Studying river ecology has its rewards on a hot day.
Many readers have written to me asking how to get teens involved in gardening. This challenge is very near and dear to my heart because for years I coordinated environmental science programs for youth at the Chicago Botanic Garden. The biggest hurdle is to revive their sense of wonder. Our fast-paced, materialistic society bombards us with shock-and-awe entertainment. Parents, mentors, and educators have the tough assignment of making science as relevant and exciting to youth as pop star dating scandals. It's tough to scrape away enough cynicism and sensationalism to get kids to make connections between gardening and their lives.
Teens are a tricky group. They are striving to find their identity and place in the world and therefore experience different societal pressures than younger kids. Teens are developing social consciousness but they are still fairly myopic and insecure. Many rebel against authority and seek to embrace counterculture. It's difficult to get them to embrace gardening through aesthetics or altruism.
Pick the low-hanging fruit first. Food is an easy place to start, and it's surprising that the average youth does not readily make the connection between the supermarket and the soil. Fashion is another topic that can engage teens with plants. Most fabrics come from natural materials.
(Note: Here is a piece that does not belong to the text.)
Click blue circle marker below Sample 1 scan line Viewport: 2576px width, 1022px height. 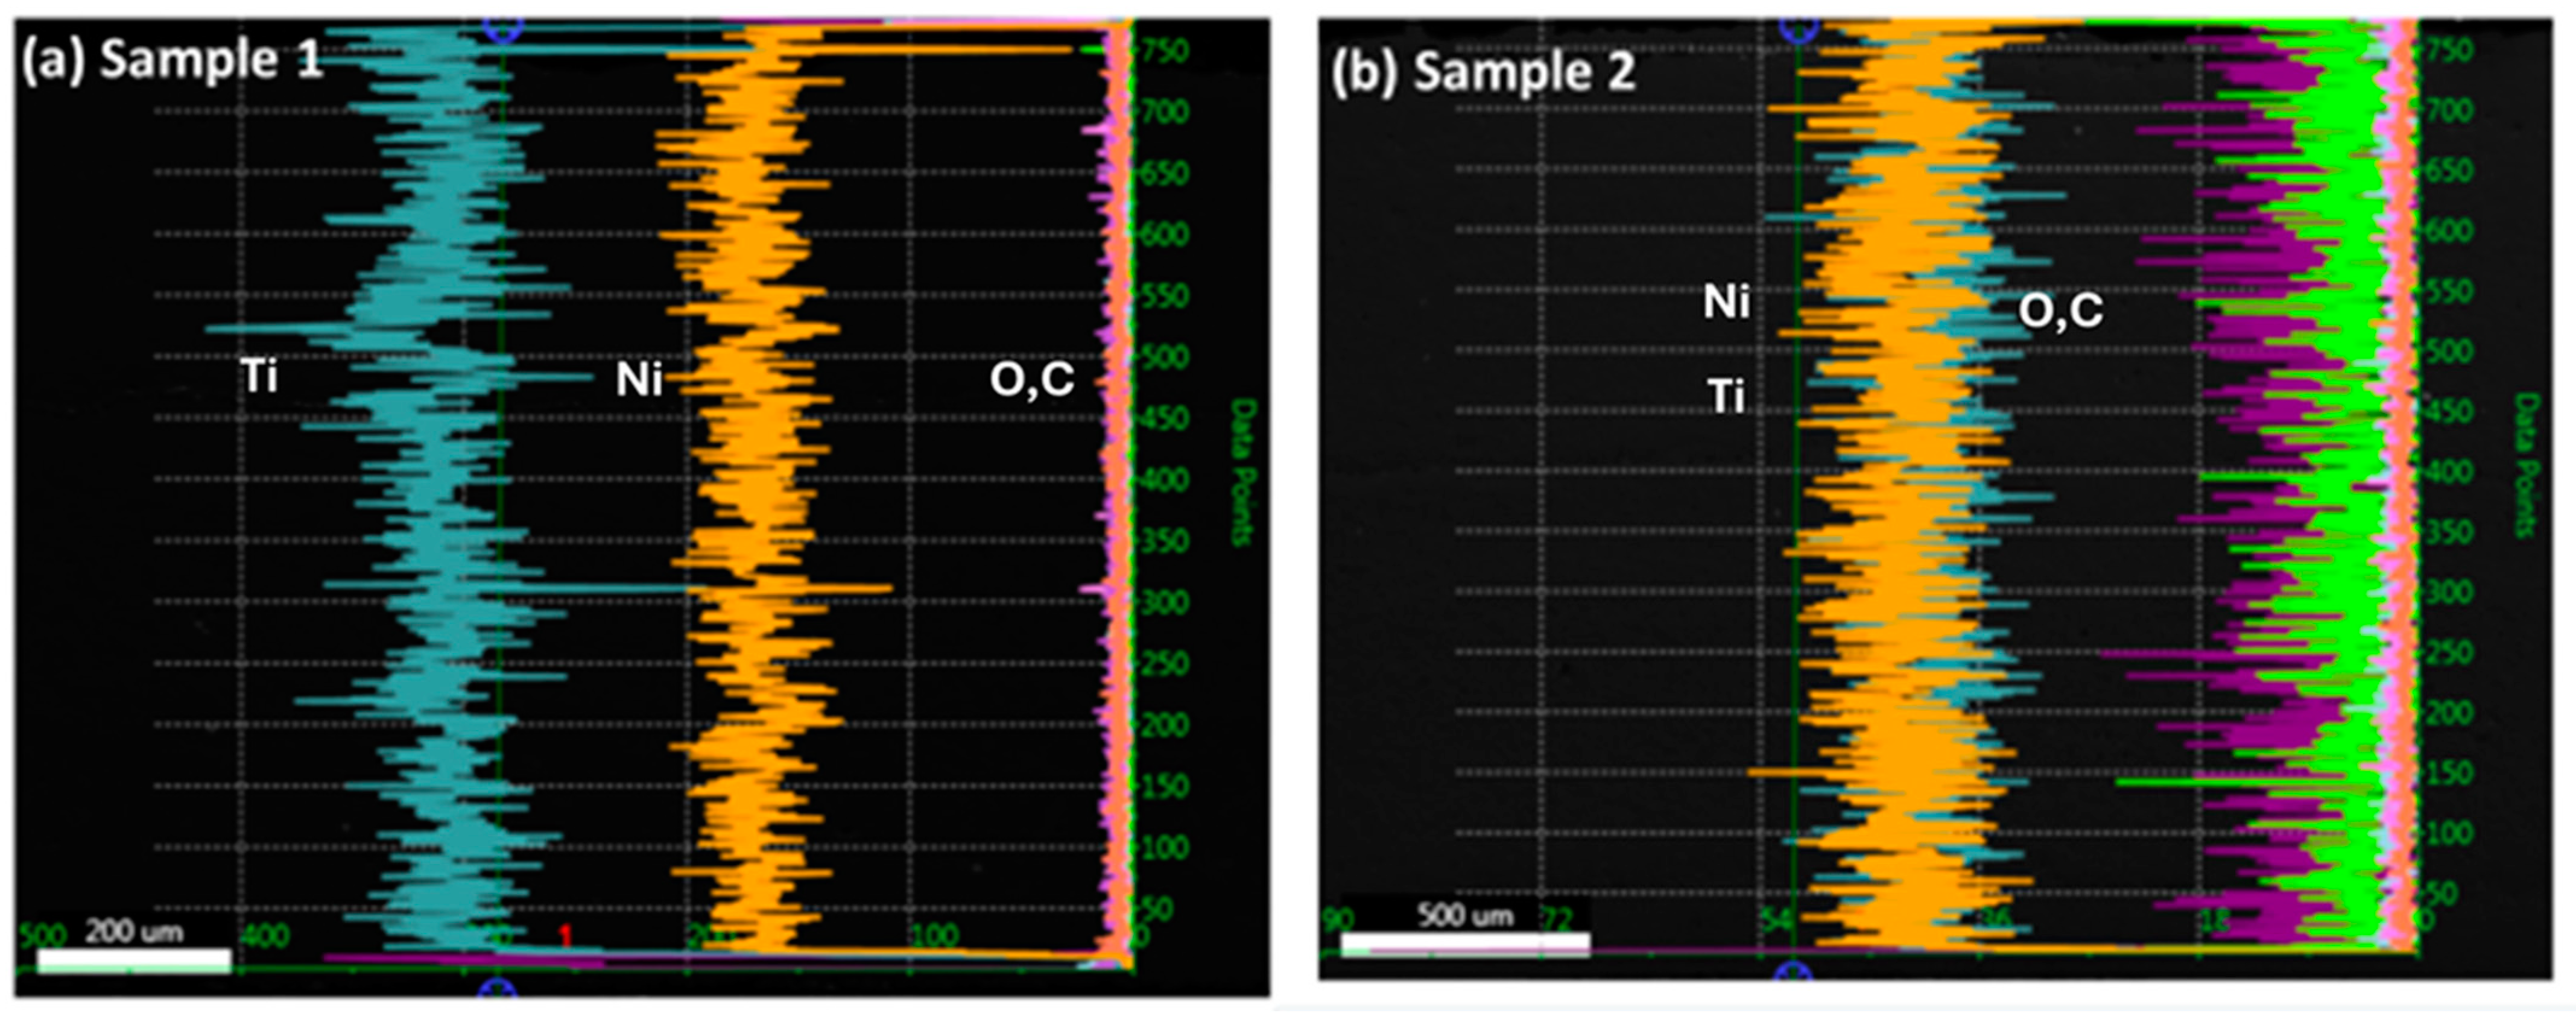(497, 989)
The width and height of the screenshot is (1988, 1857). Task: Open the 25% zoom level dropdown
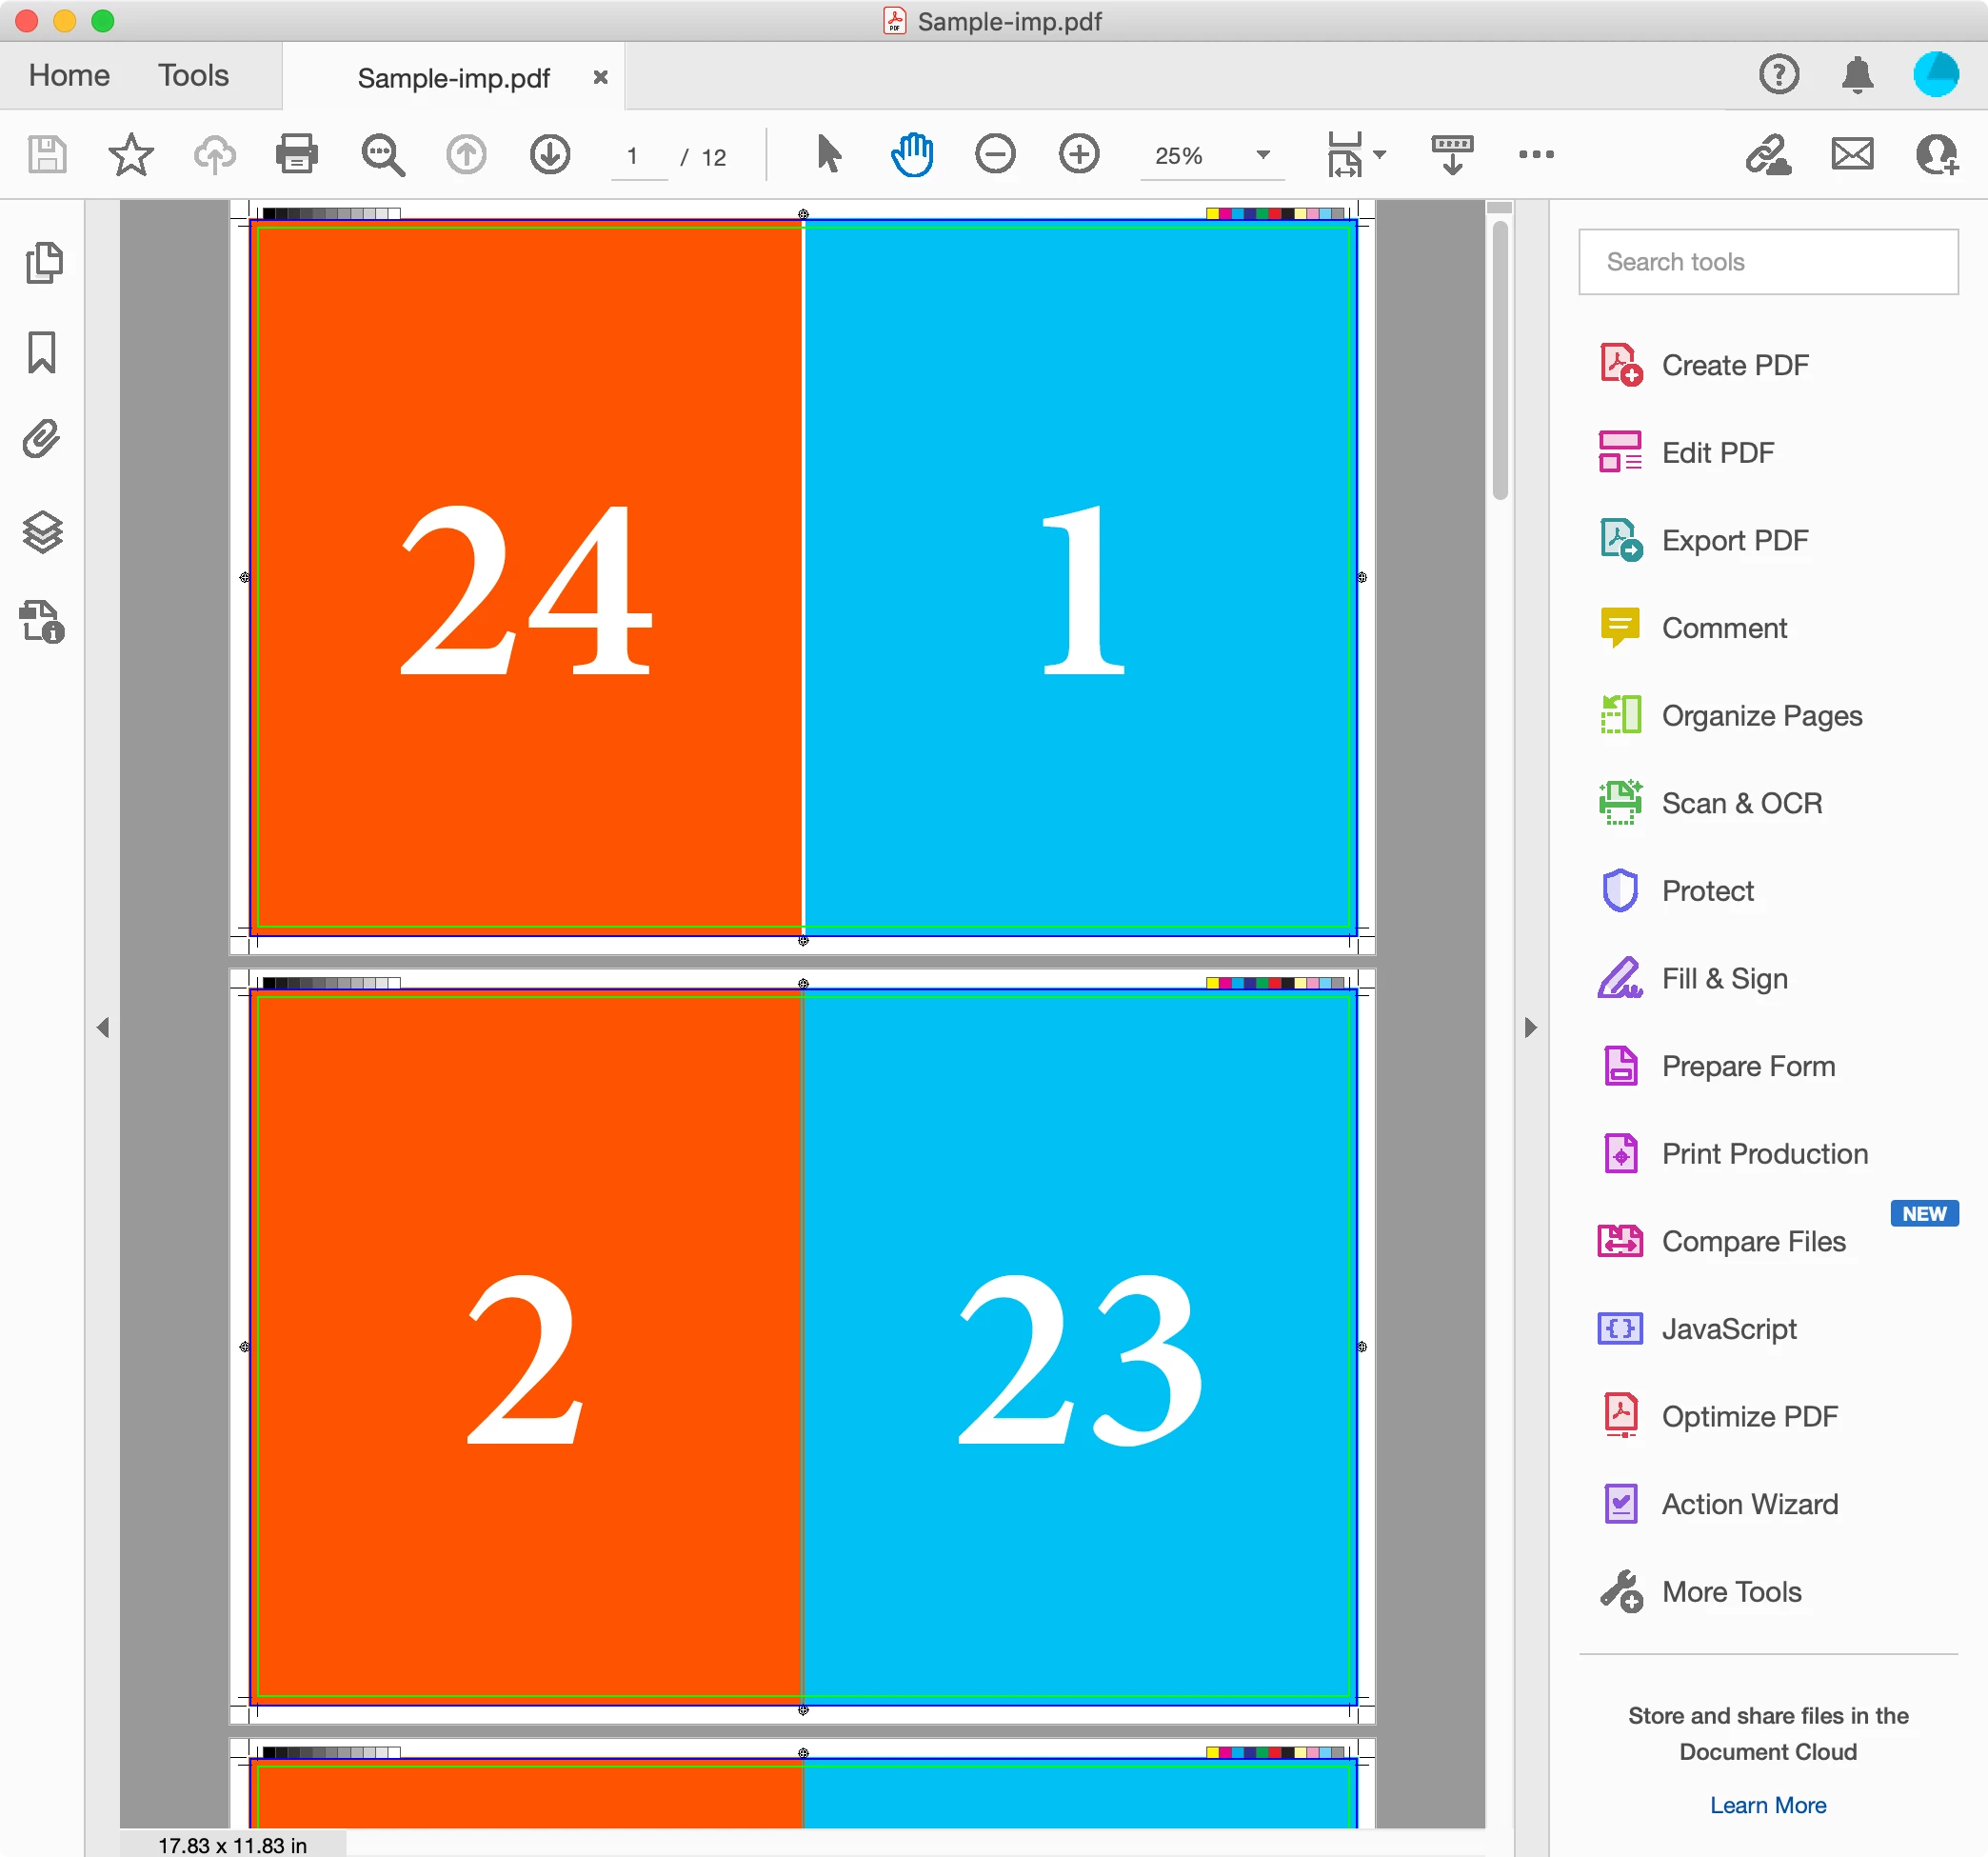click(1263, 155)
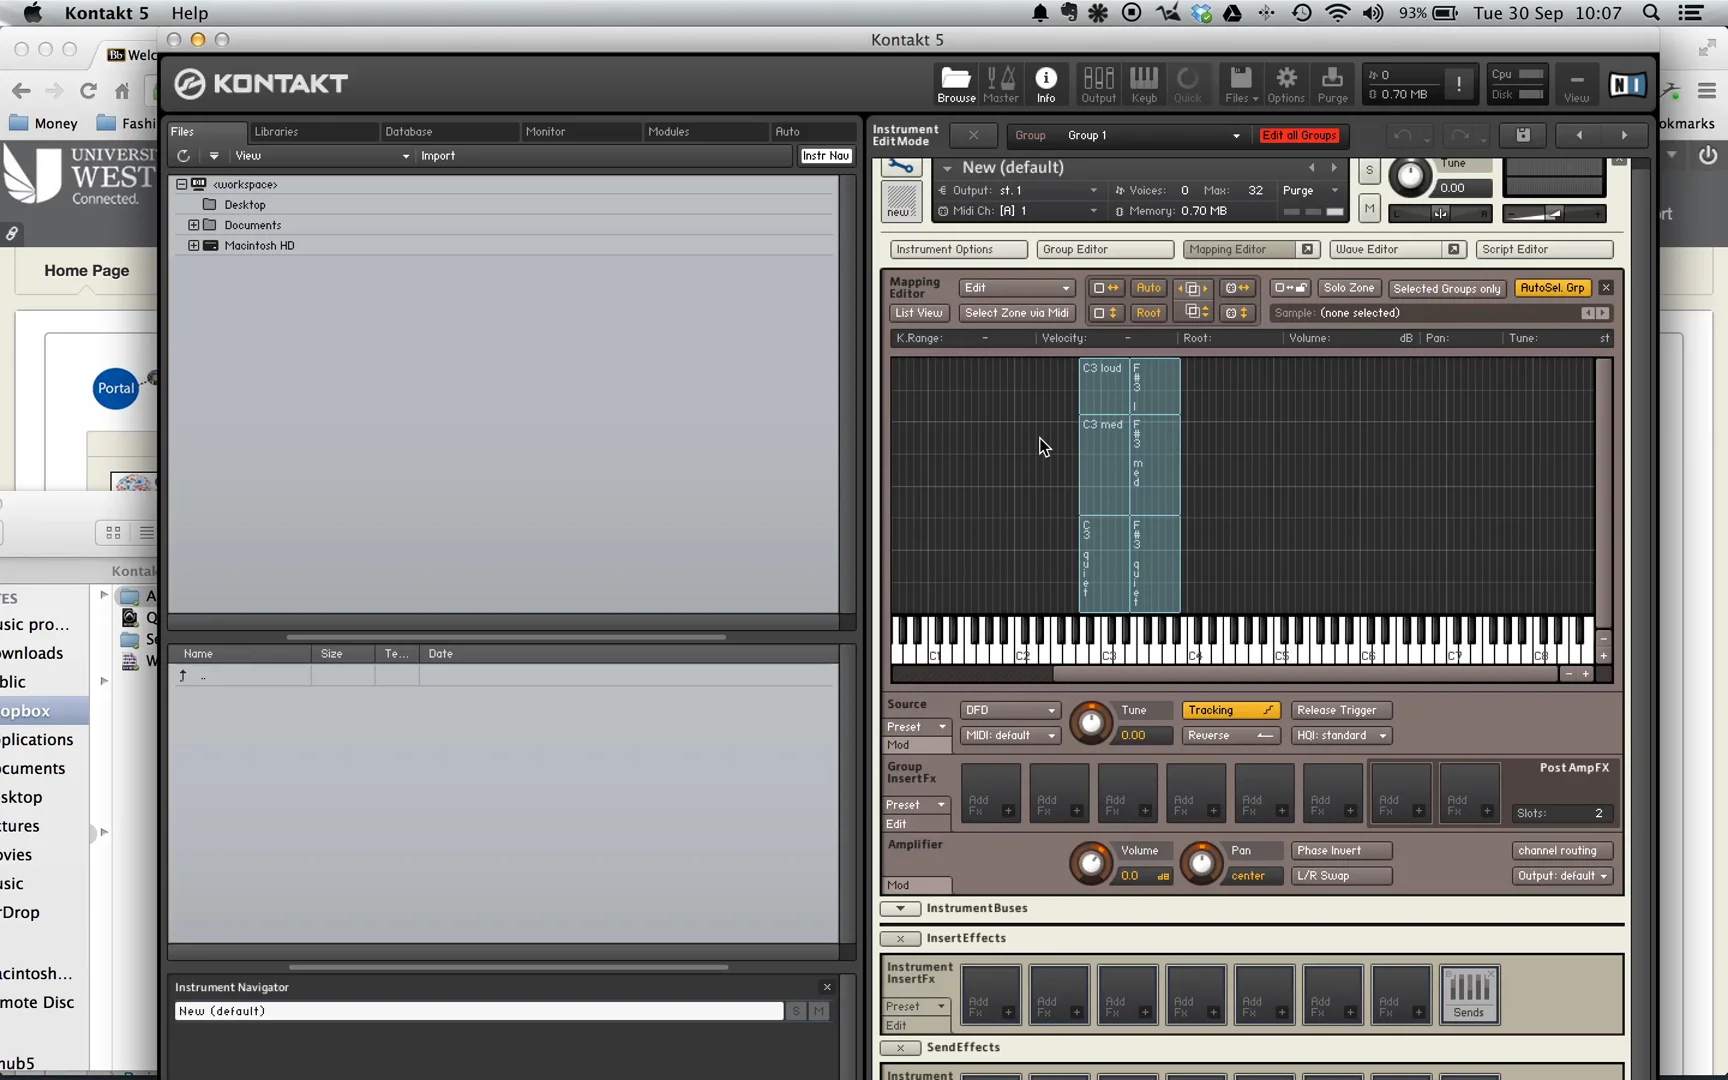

Silk, cotton, hemp, linen, wool, and leather are all directly or indirectly linked to agricultural products. Medicine, cosmetics, and art supplies have plant-based elements.
Broadening the term "gardening" to "greening" can help. "Green" has a more hip connotation. It encompasses gardening, farming, and environmentally sustainable practices, among other activities. It's easy to find examples of interconnectedness so there are more entry points for youth to find relevance. For example, factory emissions and a lack of trees contribute to asthma cases in New York; erosion and runoff in Missouri contribute to the dead zone in the Gulf of Mexico; overfishing off the coast of Namibia contributes to jellyfish hordes in the south Atlantic; monoculture agriculture contributes to the use of genetically modified plants; using food crops for fuel contributes to high grocery prices; leaving unnecessary lights on contributes to air pollution; clear-cutting American forests contributes to reduced biodiversity. These are all “green” issues that directly affect people's lives.
Removing invasive species of plants yields immediate as well as long-term results, and gives volunteers a sense of accomplishment.
Encourage young people to analyze issues and then brainstorm actions they can take to ease the problems: helping to clean a river or creek, removing invasive species from a forest or prairie, sowing native seeds to transplant to wild spaces, raising silkworm caterpillars and the plants they need, growing vegetables and herbs for a local food pantry, participating in phytoremediation projects on soil that is deficient or mildly contaminated (nothing hazardous), or tracking the agricultural origins of the natural fibers and dyes in their clothing. The activity may be one small step, but in the broader context they are positively affecting their world.
The nightly news also can be a source of inspiration. Chicago recently had a cougar strolling through its neighborhoods. This presents a great opportunity to discuss wildlife migration, conservation biology, and loss of natural habitat. While you might not want to focus on restoring cougar habitat, a related project would be to create a garden sanctuary for migratory birds or butterflies.
Also investigate other youth programs and borrow their ideas. Botanic gardens, arboretums, park districts, and forest preserves typically have greening programs. These types of opportunities to be active and socialize in informal outdoor settings can engage teens and plant those seeds of lifelong stewardship of a garden ... and their world.